Try it. Exactly as written, return every line of the data below.

Records for processing.
::::::::

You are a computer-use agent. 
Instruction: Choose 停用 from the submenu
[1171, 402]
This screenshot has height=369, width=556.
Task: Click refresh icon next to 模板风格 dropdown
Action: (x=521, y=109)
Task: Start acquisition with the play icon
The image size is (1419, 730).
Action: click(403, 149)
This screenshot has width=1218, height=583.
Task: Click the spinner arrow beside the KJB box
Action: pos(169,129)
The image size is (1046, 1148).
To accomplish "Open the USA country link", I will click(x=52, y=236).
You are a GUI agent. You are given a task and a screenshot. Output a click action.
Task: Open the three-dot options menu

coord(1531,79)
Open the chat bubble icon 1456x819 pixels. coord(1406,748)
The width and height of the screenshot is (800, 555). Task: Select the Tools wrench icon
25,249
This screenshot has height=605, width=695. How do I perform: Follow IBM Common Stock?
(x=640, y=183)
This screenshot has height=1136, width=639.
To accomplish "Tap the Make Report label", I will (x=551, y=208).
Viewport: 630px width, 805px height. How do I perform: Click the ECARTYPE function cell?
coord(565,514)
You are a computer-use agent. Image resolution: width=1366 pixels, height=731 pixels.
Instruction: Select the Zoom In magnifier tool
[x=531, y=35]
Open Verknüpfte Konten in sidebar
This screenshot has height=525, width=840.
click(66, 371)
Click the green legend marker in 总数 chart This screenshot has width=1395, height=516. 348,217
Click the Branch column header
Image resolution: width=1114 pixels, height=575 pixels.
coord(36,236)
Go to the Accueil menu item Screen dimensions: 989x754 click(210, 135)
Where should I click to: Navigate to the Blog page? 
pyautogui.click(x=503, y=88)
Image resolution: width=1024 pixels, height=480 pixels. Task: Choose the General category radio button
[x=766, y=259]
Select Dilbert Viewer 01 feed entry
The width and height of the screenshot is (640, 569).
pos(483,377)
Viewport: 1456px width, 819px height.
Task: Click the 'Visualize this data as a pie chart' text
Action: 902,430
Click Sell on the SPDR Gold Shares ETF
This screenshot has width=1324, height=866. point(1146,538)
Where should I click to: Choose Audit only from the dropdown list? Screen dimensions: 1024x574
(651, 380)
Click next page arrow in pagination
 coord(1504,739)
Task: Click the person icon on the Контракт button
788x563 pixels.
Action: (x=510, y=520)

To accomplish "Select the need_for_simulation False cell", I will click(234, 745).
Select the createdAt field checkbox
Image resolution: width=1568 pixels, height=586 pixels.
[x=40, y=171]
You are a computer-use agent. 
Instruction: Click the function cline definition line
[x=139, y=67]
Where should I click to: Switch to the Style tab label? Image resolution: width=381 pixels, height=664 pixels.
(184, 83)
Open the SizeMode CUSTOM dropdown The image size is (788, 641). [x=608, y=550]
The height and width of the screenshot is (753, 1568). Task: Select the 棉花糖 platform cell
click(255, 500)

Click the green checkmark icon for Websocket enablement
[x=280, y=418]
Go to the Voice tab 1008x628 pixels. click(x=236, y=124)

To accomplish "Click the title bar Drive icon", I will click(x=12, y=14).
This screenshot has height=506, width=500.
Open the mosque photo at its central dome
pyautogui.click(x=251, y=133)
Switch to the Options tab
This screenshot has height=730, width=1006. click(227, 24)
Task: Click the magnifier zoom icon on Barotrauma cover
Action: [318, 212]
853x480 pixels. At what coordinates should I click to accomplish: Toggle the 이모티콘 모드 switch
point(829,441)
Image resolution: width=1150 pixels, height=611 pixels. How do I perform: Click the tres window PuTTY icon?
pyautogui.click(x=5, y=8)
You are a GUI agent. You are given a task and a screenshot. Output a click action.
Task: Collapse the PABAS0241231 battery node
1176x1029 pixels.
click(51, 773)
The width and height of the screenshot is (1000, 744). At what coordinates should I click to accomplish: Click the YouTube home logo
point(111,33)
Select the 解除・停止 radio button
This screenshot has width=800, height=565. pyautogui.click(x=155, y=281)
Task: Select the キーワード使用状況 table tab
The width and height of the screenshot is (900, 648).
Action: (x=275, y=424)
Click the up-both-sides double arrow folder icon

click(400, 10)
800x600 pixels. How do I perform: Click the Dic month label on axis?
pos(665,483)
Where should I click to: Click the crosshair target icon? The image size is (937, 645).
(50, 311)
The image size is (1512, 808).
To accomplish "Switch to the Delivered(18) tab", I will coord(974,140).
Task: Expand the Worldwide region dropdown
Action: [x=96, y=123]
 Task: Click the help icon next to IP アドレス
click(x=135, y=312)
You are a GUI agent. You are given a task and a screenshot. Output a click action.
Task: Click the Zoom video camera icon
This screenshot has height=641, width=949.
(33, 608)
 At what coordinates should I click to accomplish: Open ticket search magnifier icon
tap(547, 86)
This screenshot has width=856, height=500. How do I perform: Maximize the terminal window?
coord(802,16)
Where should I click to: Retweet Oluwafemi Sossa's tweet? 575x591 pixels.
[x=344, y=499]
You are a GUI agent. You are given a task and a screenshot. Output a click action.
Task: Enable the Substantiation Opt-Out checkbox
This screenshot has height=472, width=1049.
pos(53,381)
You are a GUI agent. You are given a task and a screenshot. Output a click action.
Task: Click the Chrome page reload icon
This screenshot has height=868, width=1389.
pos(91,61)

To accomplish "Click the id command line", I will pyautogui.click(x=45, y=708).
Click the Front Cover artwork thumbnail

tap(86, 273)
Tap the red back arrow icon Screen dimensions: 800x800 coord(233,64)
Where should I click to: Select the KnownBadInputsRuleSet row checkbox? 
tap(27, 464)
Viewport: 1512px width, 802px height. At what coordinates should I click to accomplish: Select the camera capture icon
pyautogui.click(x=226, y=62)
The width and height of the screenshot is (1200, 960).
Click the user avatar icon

::::::::

Solution to this task.
You are a computer-use agent. 
Instruction: Choose 停用 from the submenu
[1171, 402]
This screenshot has height=369, width=556.
Task: Click refresh icon next to 模板风格 dropdown
Action: (x=521, y=109)
Task: Start acquisition with the play icon
The image size is (1419, 730).
Action: click(403, 149)
This screenshot has width=1218, height=583.
Task: Click the spinner arrow beside the KJB box
Action: pos(169,129)
The image size is (1046, 1148).
To accomplish "Open the USA country link", I will click(x=52, y=236).
You are a GUI agent. You are given a task and a screenshot. Output a click action.
Task: Open the three-dot options menu

coord(1531,79)
Open the chat bubble icon 1456x819 pixels. coord(1406,748)
The width and height of the screenshot is (800, 555). Task: Select the Tools wrench icon
25,249
This screenshot has height=605, width=695. How do I perform: Follow IBM Common Stock?
(x=640, y=183)
This screenshot has height=1136, width=639.
To accomplish "Tap the Make Report label", I will (x=551, y=208).
Viewport: 630px width, 805px height. How do I perform: Click the ECARTYPE function cell?
coord(565,514)
You are a computer-use agent. Image resolution: width=1366 pixels, height=731 pixels.
Instruction: Select the Zoom In magnifier tool
[x=531, y=35]
Open Verknüpfte Konten in sidebar
This screenshot has height=525, width=840.
click(66, 371)
Click the green legend marker in 总数 chart This screenshot has width=1395, height=516. 348,217
Click the Branch column header
Image resolution: width=1114 pixels, height=575 pixels.
coord(36,236)
Go to the Accueil menu item Screen dimensions: 989x754 click(210, 135)
Where should I click to: Navigate to the Blog page? 
pyautogui.click(x=503, y=88)
Image resolution: width=1024 pixels, height=480 pixels. Task: Choose the General category radio button
[x=766, y=259]
Select Dilbert Viewer 01 feed entry
The width and height of the screenshot is (640, 569).
pos(483,377)
Viewport: 1456px width, 819px height.
Task: Click the 'Visualize this data as a pie chart' text
Action: 902,430
Click Sell on the SPDR Gold Shares ETF
This screenshot has width=1324, height=866. point(1146,538)
Where should I click to: Choose Audit only from the dropdown list? Screen dimensions: 1024x574
(651, 380)
Click next page arrow in pagination
 coord(1504,739)
Task: Click the person icon on the Контракт button
788x563 pixels.
Action: (x=510, y=520)

To accomplish "Select the need_for_simulation False cell", I will click(234, 745).
Select the createdAt field checkbox
Image resolution: width=1568 pixels, height=586 pixels.
[x=40, y=171]
You are a computer-use agent. 
Instruction: Click the function cline definition line
[x=139, y=67]
Where should I click to: Switch to the Style tab label? Image resolution: width=381 pixels, height=664 pixels.
(184, 83)
Open the SizeMode CUSTOM dropdown The image size is (788, 641). [x=608, y=550]
The height and width of the screenshot is (753, 1568). Task: Select the 棉花糖 platform cell
click(255, 500)

Click the green checkmark icon for Websocket enablement
[x=280, y=418]
Go to the Voice tab 1008x628 pixels. click(x=236, y=124)

To accomplish "Click the title bar Drive icon", I will click(x=12, y=14).
This screenshot has height=506, width=500.
Open the mosque photo at its central dome
pyautogui.click(x=251, y=133)
Switch to the Options tab
This screenshot has height=730, width=1006. click(227, 24)
Task: Click the magnifier zoom icon on Barotrauma cover
Action: [318, 212]
853x480 pixels. At what coordinates should I click to accomplish: Toggle the 이모티콘 모드 switch
point(829,441)
Image resolution: width=1150 pixels, height=611 pixels. How do I perform: Click the tres window PuTTY icon?
pyautogui.click(x=5, y=8)
You are a GUI agent. You are given a task and a screenshot. Output a click action.
Task: Collapse the PABAS0241231 battery node
1176x1029 pixels.
click(51, 773)
The width and height of the screenshot is (1000, 744). At what coordinates should I click to accomplish: Click the YouTube home logo
point(111,33)
Select the 解除・停止 radio button
This screenshot has width=800, height=565. pyautogui.click(x=155, y=281)
Task: Select the キーワード使用状況 table tab
The width and height of the screenshot is (900, 648).
Action: (x=275, y=424)
Click the up-both-sides double arrow folder icon

click(400, 10)
800x600 pixels. How do I perform: Click the Dic month label on axis?
pos(665,483)
Where should I click to: Click the crosshair target icon? The image size is (937, 645).
(50, 311)
The image size is (1512, 808).
To accomplish "Switch to the Delivered(18) tab", I will coord(974,140).
Task: Expand the Worldwide region dropdown
Action: [x=96, y=123]
 Task: Click the help icon next to IP アドレス
click(x=135, y=312)
You are a GUI agent. You are given a task and a screenshot. Output a click action.
Task: Click the Zoom video camera icon
This screenshot has height=641, width=949.
(33, 608)
 At what coordinates should I click to accomplish: Open ticket search magnifier icon
tap(547, 86)
This screenshot has width=856, height=500. How do I perform: Maximize the terminal window?
coord(802,16)
Where should I click to: Retweet Oluwafemi Sossa's tweet? 575x591 pixels.
[x=344, y=499]
You are a GUI agent. You are given a task and a screenshot. Output a click action.
Task: Enable the Substantiation Opt-Out checkbox
This screenshot has height=472, width=1049.
pos(53,381)
You are a GUI agent. You are given a task and a screenshot. Output a click action.
Task: Click the Chrome page reload icon
This screenshot has height=868, width=1389.
pos(91,61)

To accomplish "Click the id command line", I will pyautogui.click(x=45, y=708).
Click the Front Cover artwork thumbnail

tap(86, 273)
Tap the red back arrow icon Screen dimensions: 800x800 coord(233,64)
Where should I click to: Select the KnownBadInputsRuleSet row checkbox? 
tap(27, 464)
Viewport: 1512px width, 802px height. At what coordinates should I click to accomplish: Select the camera capture icon
pyautogui.click(x=226, y=62)
The width and height of the screenshot is (1200, 960).
Click the user avatar icon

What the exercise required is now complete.